Finally we spotted our quarry, great grey beasts
slowly grazing and snuffling through the grass. I was transfixed -- would
they charge us or break into a panicked stampede before Bill could get a
shot. He was looking to bring down a yearling heifer, because the older
animals, particularly the bulls are "on the chewy side" which
is Billspeak for inedible unless you are a lion.
BATTLING SPEARGRASS, INSECTS
We sneaked up on the grazing animals which
did not seem the least concerned that we, or rather Bill had buffalo steak in
mind. He picked his mark and loosed off a shot, sending the herd into a
panicked rush for the exits.

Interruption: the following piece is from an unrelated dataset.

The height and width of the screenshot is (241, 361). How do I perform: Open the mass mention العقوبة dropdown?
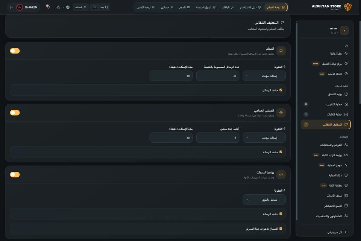[x=264, y=138]
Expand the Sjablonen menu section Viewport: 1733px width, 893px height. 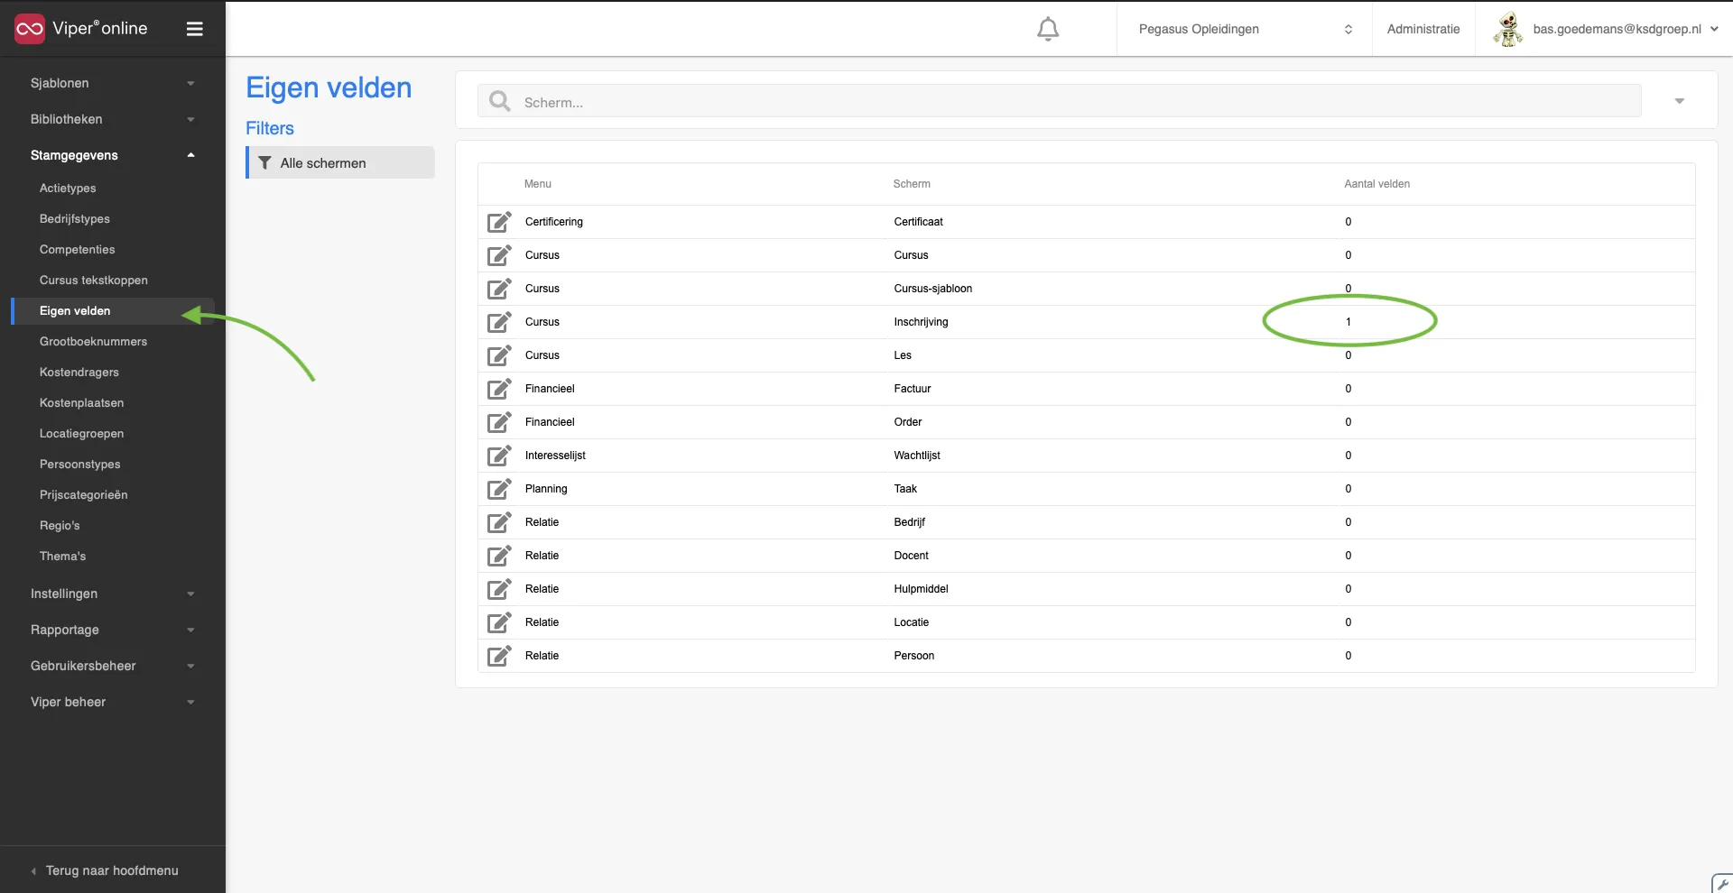(113, 83)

Bill assured me he hit his target and says we must
chase the mob to finish if off.
For more than an hour we blundered through
the speargrass trying to find the wounded animal which had me thinking maybe Bill
was not such a great shot because when he fired we were close enough to the
buffalo to exchange phone numbers, and, I was to learn later, most
hunters regarded shooting buffalo as difficult as shooting farmer Jones'
moo-cows and about as risky .
At last we spotted it -- a young heifer which
was obviously not feeling too chipper . Bill lobbed a couple more bullets into
it and presto-- we had meat for the camp. The intrepid hunters had delivered.
Bill drew a knife which would do Crocodile Dundee proud and we set about
skinning our trophy and hacking off the choice cuts. Here I will give you a
primer on Buffalo Butchering 101 which, on a discomfort scale of one to 10 is
about an 86. The massive swarm of insects which habitually accompany
buffalo immediately abandoned the carcass and descended on us but
thankfully did not bite but tried to crawl into every orifice.
I
discovered a buffalo's hide is very thick, maybe not as thick as
the bitumen on the Arnhem Highway but close. And tough. In the heat, the flies,
the blood and the sweat we carved up that f....ng buffalo and jammed great
chunks of quivering meat into the backpacks. The walk back to the boat was
weird with the meat continuing to quiver like dozens of tiny restless animals.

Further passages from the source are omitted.